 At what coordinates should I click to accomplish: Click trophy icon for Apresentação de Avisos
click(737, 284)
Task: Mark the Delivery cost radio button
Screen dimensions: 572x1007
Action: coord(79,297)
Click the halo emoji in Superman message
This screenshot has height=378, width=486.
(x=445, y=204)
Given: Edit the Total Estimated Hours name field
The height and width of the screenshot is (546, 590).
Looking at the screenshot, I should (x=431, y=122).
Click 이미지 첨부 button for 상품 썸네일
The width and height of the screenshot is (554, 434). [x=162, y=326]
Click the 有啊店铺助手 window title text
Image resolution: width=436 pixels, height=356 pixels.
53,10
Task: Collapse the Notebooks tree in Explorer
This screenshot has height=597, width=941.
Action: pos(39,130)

--

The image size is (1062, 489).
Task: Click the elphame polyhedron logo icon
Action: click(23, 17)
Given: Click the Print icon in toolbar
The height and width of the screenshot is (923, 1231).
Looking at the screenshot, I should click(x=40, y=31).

* * *

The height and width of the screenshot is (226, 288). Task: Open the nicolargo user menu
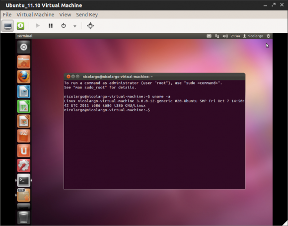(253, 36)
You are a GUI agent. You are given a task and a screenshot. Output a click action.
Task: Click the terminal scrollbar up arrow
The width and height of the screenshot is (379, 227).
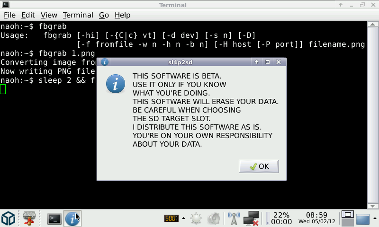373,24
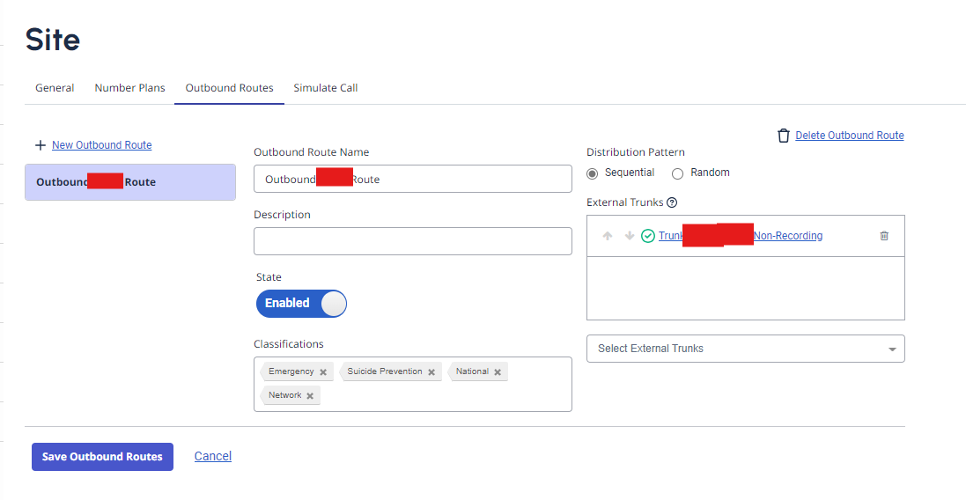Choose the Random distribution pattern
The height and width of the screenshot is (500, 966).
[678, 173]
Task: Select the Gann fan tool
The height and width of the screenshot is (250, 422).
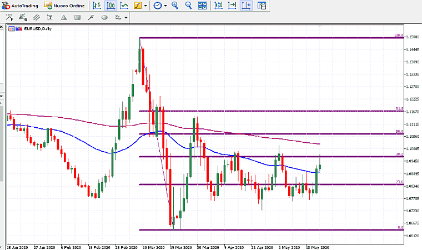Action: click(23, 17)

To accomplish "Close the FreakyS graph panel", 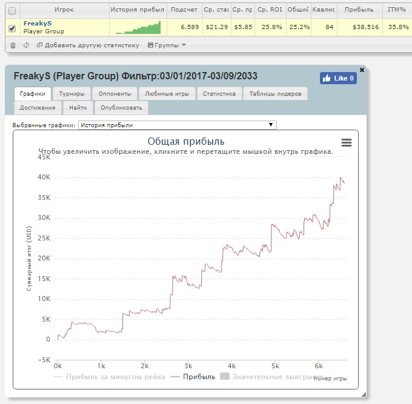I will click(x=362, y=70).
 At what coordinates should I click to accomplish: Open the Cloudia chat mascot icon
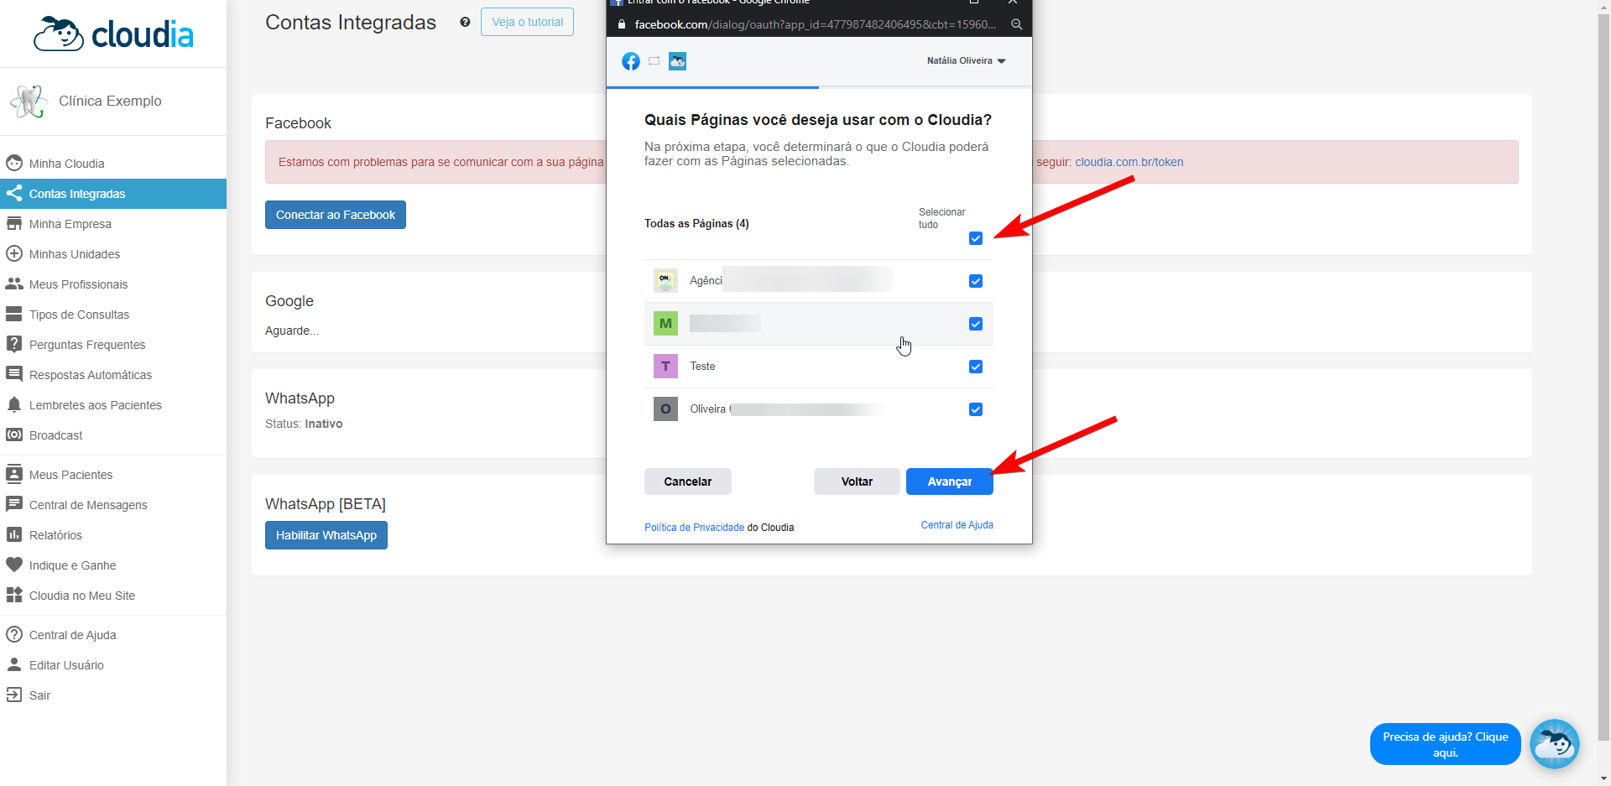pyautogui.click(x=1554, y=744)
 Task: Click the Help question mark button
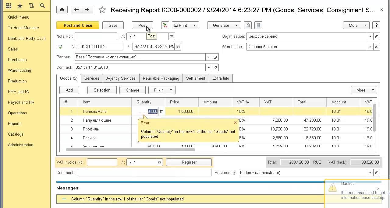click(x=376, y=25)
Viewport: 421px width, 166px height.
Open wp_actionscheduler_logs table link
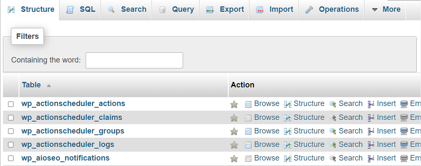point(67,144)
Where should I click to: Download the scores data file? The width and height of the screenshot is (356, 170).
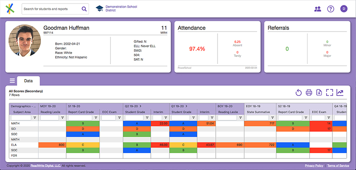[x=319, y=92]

WHAT YOU HAVE TO DO: With the line holding "Task: Mark the Delivery cost radio button" as the first and the line holding "Given: Edit the" as the last, set down that range of the entries above exactly, and nothing else.

RESULT OF THIS EXERCISE:
Task: Mark the Delivery cost radio button
Screen dimensions: 572x1007
Action: coord(79,297)
Click the halo emoji in Superman message
This screenshot has height=378, width=486.
(x=445, y=204)
Given: Edit the Total Estimated Hours name field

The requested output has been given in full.